Jump SQL gap over specific condition & proper lead

2019-02-20 10:02发布

问题:

(PostgreSQL 8.4) Continuing with my previous example, I wish to further my understanding of gaps-and-islands processing with Window-functions. Consider the following table and data:

CREATE TABLE T1
(
  id SERIAL PRIMARY KEY,
  val INT,   -- some device
  status INT -- 0=OFF, 1=ON
);

INSERT INTO T1 (val, status) VALUES (10, 0);
INSERT INTO T1 (val, status) VALUES (11, 0);
INSERT INTO T1 (val, status) VALUES (11, 1);
INSERT INTO T1 (val, status) VALUES (10, 1);
INSERT INTO T1 (val, status) VALUES (11, 0);
INSERT INTO T1 (val, status) VALUES (10, 0);

As previously explained, the devices turn ON and OFF and this time I wish to extract a specific sequence:

  • show all new ON status records that aren't duplicate (same device twice in a row)
  • show appropriate OFF status from currently ON device

The closest I could get is this:

SELECT * FROM  (
  SELECT *
       ,lag(val, 1, 0) OVER (PARTITION BY status ORDER BY id) last_val
       ,lag(status, 1, -1) OVER (PARTITION BY val ORDER BY id) last_status
  FROM   t1
  ) x
WHERE  (last_val <> val OR last_status <> status)
AND    (status = 1 OR last_status <> -1)
ORDER BY id

This filters out more bogus data that the sample doesn't include but essentially it's about taking out subsequent duplicates (regardless of status) and the top OFF records which don't match. Records 3, 4, 5 and 6 are returned, but I don't want the fifth, it's an OFF which came after a new ON. So I need to jump that gap and look for the next proper OFF for the currently active device.

  1. 10 turns OFF -- bogus in this context, but messes up the lag()
  2. 11 turns OFF -- bogus in this context, but messes up the lag()
  3. 11 turns ON -- OK, new sequence, include in SELECT
  4. 10 turns ON -- OK, new sequence, include in SELECT
  5. 11 turns OFF -- message came in late, need to ignore gap
  6. 10 turns OFF -- OK, proper OFF to row 4, need to include in SELECT

Once filtered properly, I would like to use lead() on top of it all to get the next row's id (imagine a timestamp) as well as filter out all records that aren't ON statuses. I imagine this will require three embedded SELECT statements. This would get me a clear understanding of how long a device was active, until the condition of either another ON or a proper turn OFF.

回答1:

Query with window functions

SELECT *
FROM  (
   SELECT *
         ,lag(val, 1, 0)    OVER (PARTITION BY status ORDER BY id) AS last_val
         ,lag(status, 1, 0) OVER w2 AS last_status
         ,lag(next_id)      OVER w2 AS next_id_of_last_status
   FROM  (
      SELECT *, lead(id) OVER (PARTITION BY status ORDER BY id) AS next_id
      FROM   t1
      ) AS t
   WINDOW w2 AS (PARTITION BY val ORDER BY id)
  ) x
WHERE (last_val <> val OR last_status <> status)
AND   (status = 1 
       OR last_status = 1
          AND ((next_id_of_last_status > id) OR next_id_of_last_status IS NULL)
      )
ORDER  BY id

In addition to what we already had, we need valid OFF switches.
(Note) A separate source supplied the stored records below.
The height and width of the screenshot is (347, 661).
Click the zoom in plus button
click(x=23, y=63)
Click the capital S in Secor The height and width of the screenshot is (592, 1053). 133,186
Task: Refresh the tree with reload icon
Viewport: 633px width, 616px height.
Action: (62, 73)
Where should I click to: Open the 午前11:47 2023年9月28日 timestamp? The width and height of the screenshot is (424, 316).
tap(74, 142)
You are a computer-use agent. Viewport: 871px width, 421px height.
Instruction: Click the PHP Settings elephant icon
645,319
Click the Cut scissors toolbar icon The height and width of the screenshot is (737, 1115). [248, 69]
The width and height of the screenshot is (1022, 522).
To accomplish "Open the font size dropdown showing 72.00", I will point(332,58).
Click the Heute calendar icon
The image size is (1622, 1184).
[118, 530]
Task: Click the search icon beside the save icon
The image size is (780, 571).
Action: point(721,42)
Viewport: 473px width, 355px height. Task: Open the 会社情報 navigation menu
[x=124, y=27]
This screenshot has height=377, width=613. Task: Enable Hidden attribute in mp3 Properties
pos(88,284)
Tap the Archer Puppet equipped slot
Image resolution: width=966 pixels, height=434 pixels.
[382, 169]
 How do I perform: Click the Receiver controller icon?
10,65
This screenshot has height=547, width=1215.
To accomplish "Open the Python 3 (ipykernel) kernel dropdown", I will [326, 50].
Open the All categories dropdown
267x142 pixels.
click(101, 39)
An OFF switch if valid if the device was switched ON before (last_status = 1) and the next ON operation after that comes after the OFF switch in question (next_id_of_last_status > id).

We have to provide for the special case that there is was the last ON operation, so we check for NULL in addition (OR next_id_of_last_status IS NULL).

The next_id_of_last_status comes from the same window that we take last_status from. Therefore I introduced additional syntax for explicit window declaration, so I don't have to repeat myself:

WINDOW w2 AS (PARTITION BY val ORDER BY id)

And we need to get the next id for the last status in a subquery earlier (subquery t).

If you've understood all that, you shouldn't have a problem slapping lead() on top of this query to get to your final destination. :)

PL/pgSQL function

Once it gets this complex, it's time to switch to procedural processing.

This comparatively simple plpgsql function nukes the performance of the complex window function query, for the simple reason that it has to scan the whole table only once.

CREATE OR REPLACE FUNCTION valid_t1 (OUT t t1)  -- row variable of table type
  RETURNS SETOF t1 LANGUAGE plpgsql AS
$func$
DECLARE
   _last_on int := -1;  -- init with impossible value
BEGIN

FOR t IN
   SELECT * FROM t1 ORDER BY id
LOOP
   IF t.status = 1 THEN
      IF _last_on <> t.val THEN
         RETURN NEXT;
         _last_on := t.val;
      END IF;
   ELSE
      IF _last_on = t.val THEN
         RETURN NEXT;
         _last_on := -1;
      END IF;
   END IF;
END LOOP;

END
$func$;

Call:

SELECT * FROM valid_t1();